• [Element and text location data]:

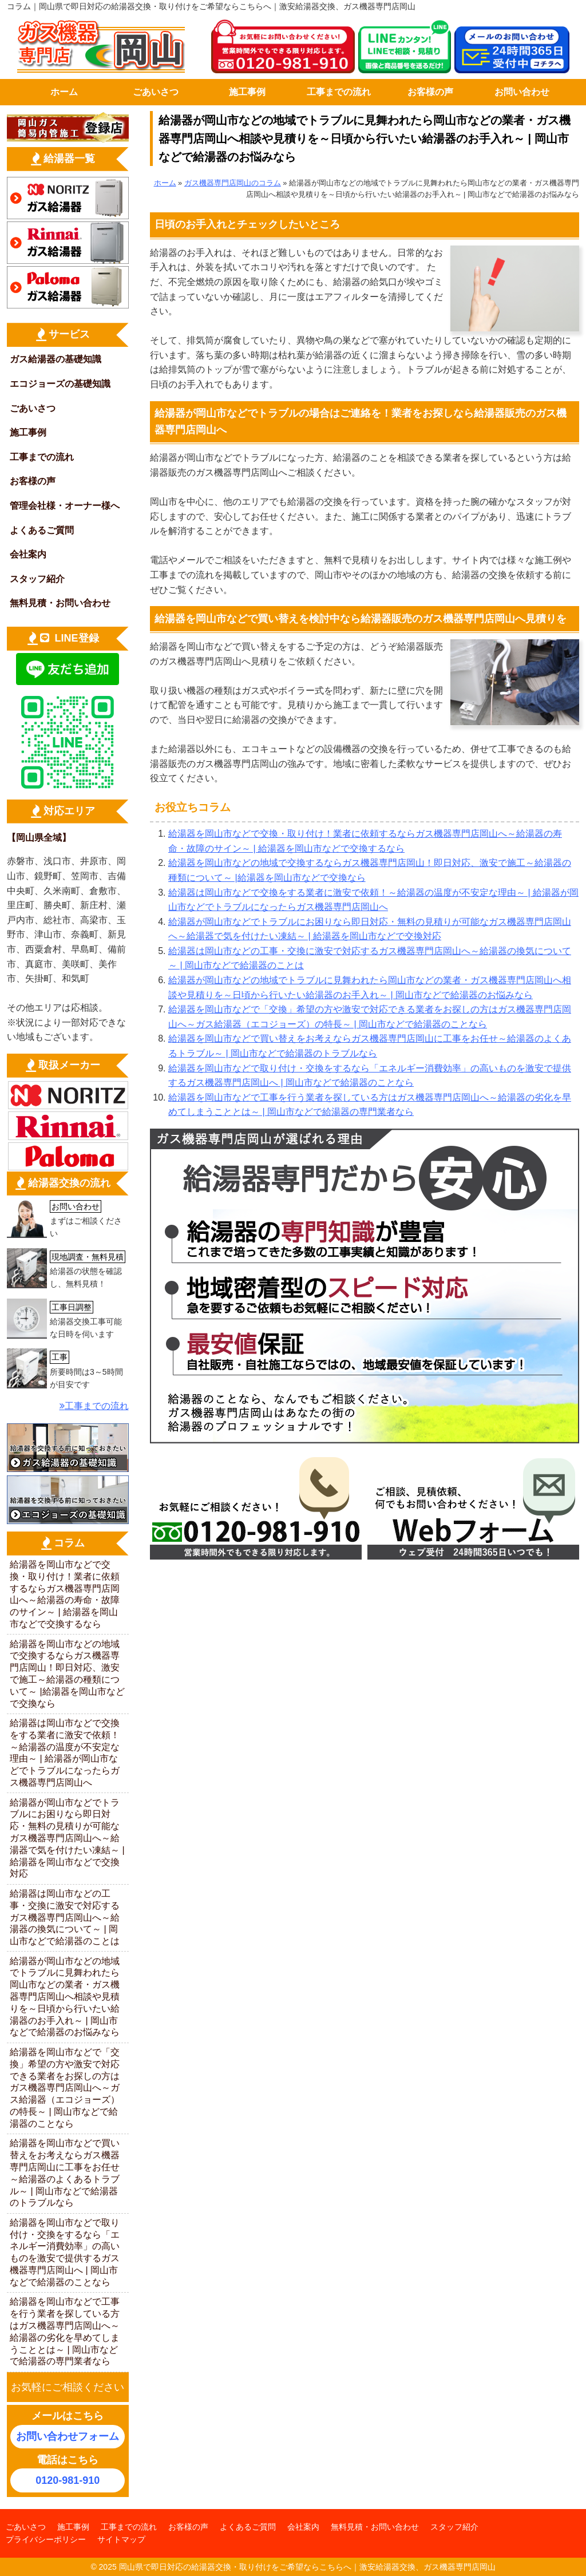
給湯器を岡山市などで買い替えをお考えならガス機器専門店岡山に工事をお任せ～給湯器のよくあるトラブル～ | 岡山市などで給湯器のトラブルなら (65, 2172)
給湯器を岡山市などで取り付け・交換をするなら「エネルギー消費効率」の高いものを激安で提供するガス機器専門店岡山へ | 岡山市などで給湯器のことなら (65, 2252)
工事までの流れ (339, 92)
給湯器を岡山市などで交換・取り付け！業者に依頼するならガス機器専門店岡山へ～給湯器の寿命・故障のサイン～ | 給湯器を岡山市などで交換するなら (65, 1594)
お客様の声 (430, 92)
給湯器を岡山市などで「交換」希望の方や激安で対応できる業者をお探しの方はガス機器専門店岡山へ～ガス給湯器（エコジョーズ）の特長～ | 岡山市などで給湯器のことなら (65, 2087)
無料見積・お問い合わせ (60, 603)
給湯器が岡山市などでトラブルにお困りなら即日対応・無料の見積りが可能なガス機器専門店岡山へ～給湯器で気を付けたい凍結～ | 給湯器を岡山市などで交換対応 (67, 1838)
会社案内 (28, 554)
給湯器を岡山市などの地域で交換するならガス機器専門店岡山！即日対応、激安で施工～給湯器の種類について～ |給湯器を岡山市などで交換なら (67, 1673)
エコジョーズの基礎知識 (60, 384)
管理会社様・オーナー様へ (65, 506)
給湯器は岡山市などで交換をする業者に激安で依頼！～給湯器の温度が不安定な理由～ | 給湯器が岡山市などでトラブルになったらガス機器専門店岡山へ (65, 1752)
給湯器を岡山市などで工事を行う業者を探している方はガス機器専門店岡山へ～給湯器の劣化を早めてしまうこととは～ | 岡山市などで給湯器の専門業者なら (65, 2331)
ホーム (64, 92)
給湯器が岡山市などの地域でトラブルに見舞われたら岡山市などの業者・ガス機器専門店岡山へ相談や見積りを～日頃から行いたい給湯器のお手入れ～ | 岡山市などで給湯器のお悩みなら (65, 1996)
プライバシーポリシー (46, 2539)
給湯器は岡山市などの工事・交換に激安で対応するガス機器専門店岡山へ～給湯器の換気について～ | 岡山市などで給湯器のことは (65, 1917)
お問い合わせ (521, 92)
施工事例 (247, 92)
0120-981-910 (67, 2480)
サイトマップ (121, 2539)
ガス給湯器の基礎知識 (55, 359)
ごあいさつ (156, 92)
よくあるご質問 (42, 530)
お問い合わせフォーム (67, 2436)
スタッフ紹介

• [TASK BRIEF]: Extract every item above that contains the string "岡山市などで給湯器のことなら", copying each such item in full. The match is case-sensitive.

• [FULL OUTPUT]:
給湯器を岡山市などで取り付け・交換をするなら「エネルギー消費効率」の高いものを激安で提供するガス機器専門店岡山へ | 岡山市などで給湯器のことなら (65, 2252)
給湯器を岡山市などで「交換」希望の方や激安で対応できる業者をお探しの方はガス機器専門店岡山へ～ガス給湯器（エコジョーズ）の特長～ | 岡山市などで給湯器のことなら (65, 2087)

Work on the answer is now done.